Fusão, eis a questão…
8 05 2008Por Redação No Plural
Um das grandes tendências do meio empresarial é aglomerar. Em todos os setores da economia o que mais se vê são grandes grupos comprando outras tantas empresas. Nada escapa, de fabricantes de alimentos até empresas de alta tecnologia.
Em voga no momento é a novela da “possível” aquisição do Yahoo! pela Microsoft. A empresa de Bill Gates entra na disputa por um pontual concorrente do seu algoz, o “todo poderoso”, o “oráculo” da internet, o site “que tudo busca”. Bom, não preciso nem dizer de que estou falando. De tratativas em tratativas, a gigante norte-americana do software teve neste final de semana o por enquanto, último capítulo desta novela, oferecendo US$ 47,5 bilhões pelo Yahoo!, que recusou a proposta, fazendo com que a fabricante do Windows retirasse a intenção de compra da pauta de negociações.

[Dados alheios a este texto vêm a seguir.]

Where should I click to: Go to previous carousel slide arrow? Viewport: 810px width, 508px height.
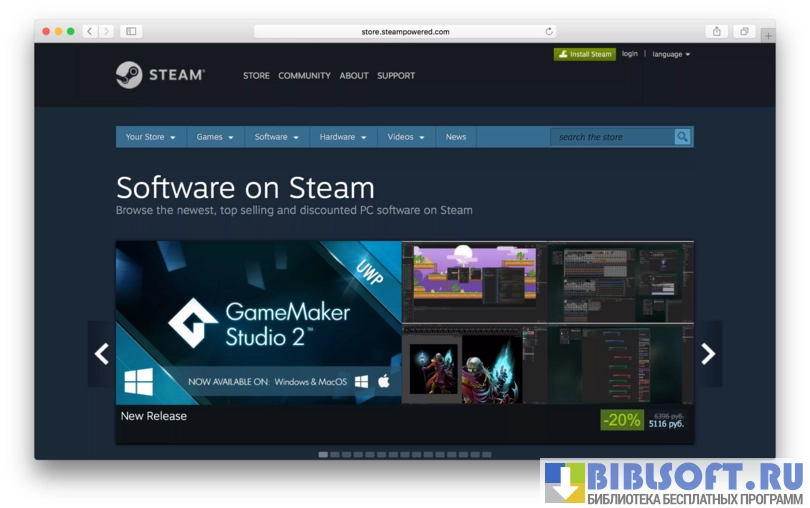pos(101,353)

Para se ter uma idéia de quão longa é essa história, desde o início deste ano, a Microsoft já vem sondando a compra do site de busca. A primeira oferta da empresa de Gates foi de US$ 45 bilhões, a qual foi considerada insuficiente pelo Yahoo!, rejeitando também após três meses, um lance melhorado, de US$ 31 por ação para US$ 33 o papel.
A retirada da oferta de compra do Yahoo! pela Microsoft, fez com que as ações do site de busca caíssem quase 20% no índice eletrônico NASDAQ no início desta semana. Com a retirada da oferta da empresa de Bill Gates, quem passa a se interessar pelo concorrente do Google é o maior conglomerado de mídia do mundo, a News Corporation. Porém, fontes informam que o acordo estaria esfriando, a proposta seria uma espécie de acordo alternativo à oferta realizada pela Microsoft.
Segundo analistas, é grande a pressão sobre o Yahoo! para conseguir uma solução rápida afim de evitar uma desvalorização ainda maior de suas ações.